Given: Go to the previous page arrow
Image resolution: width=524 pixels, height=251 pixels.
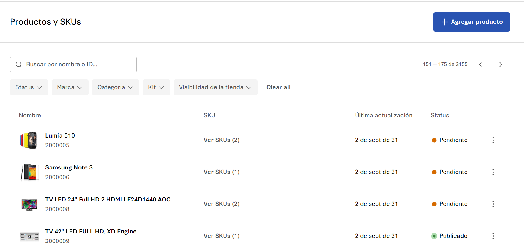Looking at the screenshot, I should point(481,65).
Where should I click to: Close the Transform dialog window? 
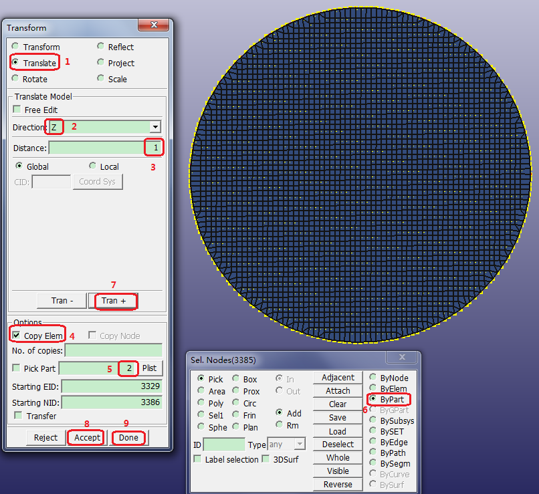(153, 25)
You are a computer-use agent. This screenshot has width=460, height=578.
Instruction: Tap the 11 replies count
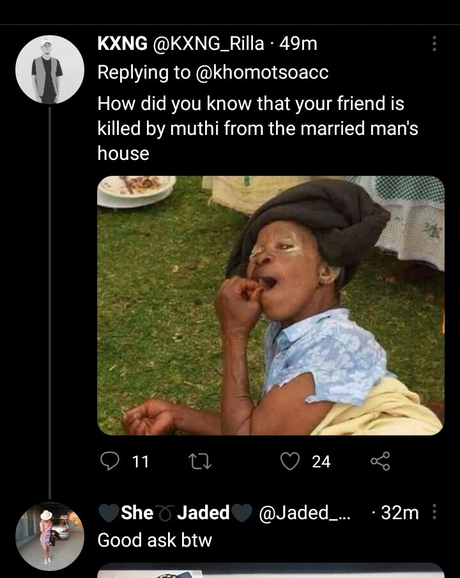coord(140,461)
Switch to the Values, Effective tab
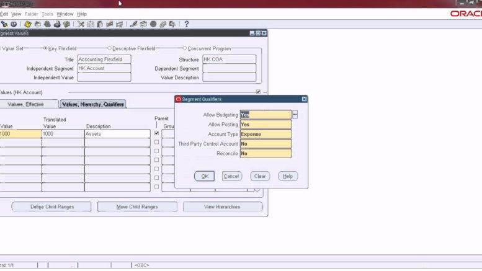Viewport: 482px width, 271px height. coord(29,104)
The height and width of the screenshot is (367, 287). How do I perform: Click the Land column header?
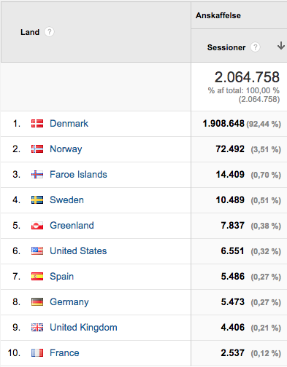click(30, 32)
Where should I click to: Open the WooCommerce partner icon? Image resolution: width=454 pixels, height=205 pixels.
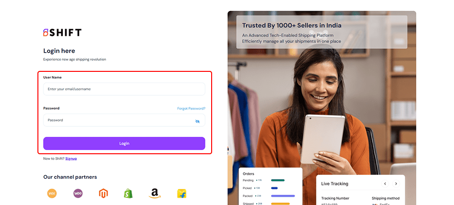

--------------------------------

All of the entries, apart from the pictures, must be returned exactly.

Given: Go to the previous page arrow
Image resolution: width=524 pixels, height=251 pixels.
Looking at the screenshot, I should point(481,65).
Where should I click to: Close the Transform dialog window? 
(153, 25)
You are a computer-use agent. This screenshot has width=460, height=578.
Instruction: Tap the 11 replies count
coord(140,461)
Switch to the Values, Effective tab
Viewport: 482px width, 271px height. coord(29,104)
The height and width of the screenshot is (367, 287). How do I perform: Click the Land column header?
click(30, 32)
Where should I click to: Open the WooCommerce partner icon? Image resolution: width=454 pixels, height=205 pixels.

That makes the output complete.